• [SELECTION]:
Margrave William of Hachberg-Sausenberg (11 July 1406 – 15 August 1482) was the son of Margrave Rudolf III of Hachberg-Sausenberg and Anne of Freiburg-Neuchâtel.  He ruled from 1428 to 1441, and abdicated on 21 June 1441 in favor of his infant sons, Rudolf IV and Hugo.  As they were still infants, his cousin Count John of Freiburg-Neuchâtel took over the government as regent.

Marriage and issue 
William married Elizabeth, daughter of the Count William VII of Montfort-Bregenz.  His wife's relatives intervened because of his lavish lifestyle and he had to promise not to mortgage any assets from her dowry without their consent.  Nevertheless, his lifestyle led to a divorce in 1436.  They had at least three children: two sons, Rudolf IV and Hugo, who succeeded him, and a daughter, Ursula, who became the second wife of Count James Truchseß of Waldburg.

As William was constantly in debt and the pressure of his creditors increased, he found eventually that he could only keep his ancestral lands in the family by abdicating in favour of his sons.

Construction activities 
After his father had expanded Rötteln Castle, William dedicated himself to the expansion of Sausenburg Castle.

Expansion of the country's sovereignty 
He bought in 1432 the low justice in Efringen, Kirchen, Eimeldingen, Holzen and Niedereggenen.

On 3 November 1437, Margrave William of Hachberg, in his capacity as bailiff, gave Cüne am Bühel rights to Waldshut, Guardian of the Abbess of Königsfelden Abbey, the third part of the grain tithe to Birkingen, the tithe to Eschbach and the wine tithe on Schönenbühel to Waldshut.  He had boughts these rights from Albrecht Merler, who lived at Kadelburg.  It is not known when he bought these rights.

• [WHAT IS NEEDED]: According to the biography of Margrave William, who governed as regent after William abdicated in favor of his infant sons? Rely solely on the biography of Margrave William, not on the data.

• [DATASET ROWS]:
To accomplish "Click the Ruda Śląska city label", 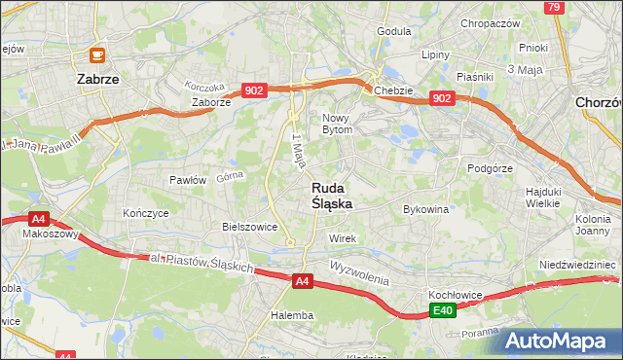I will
==
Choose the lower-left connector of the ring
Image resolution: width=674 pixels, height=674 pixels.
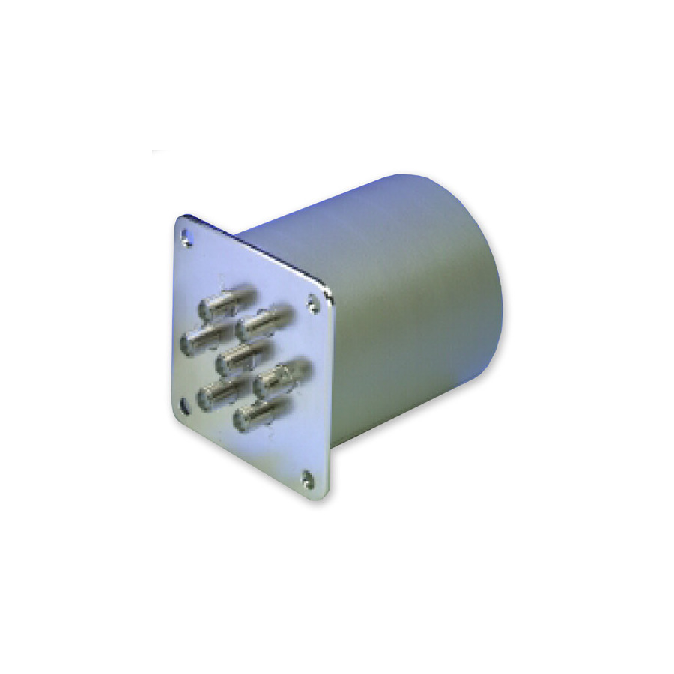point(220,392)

• [EXERCISE RESPONSE]: His cousin, Count John of Freiburg-Neuchâtel, governed as regent.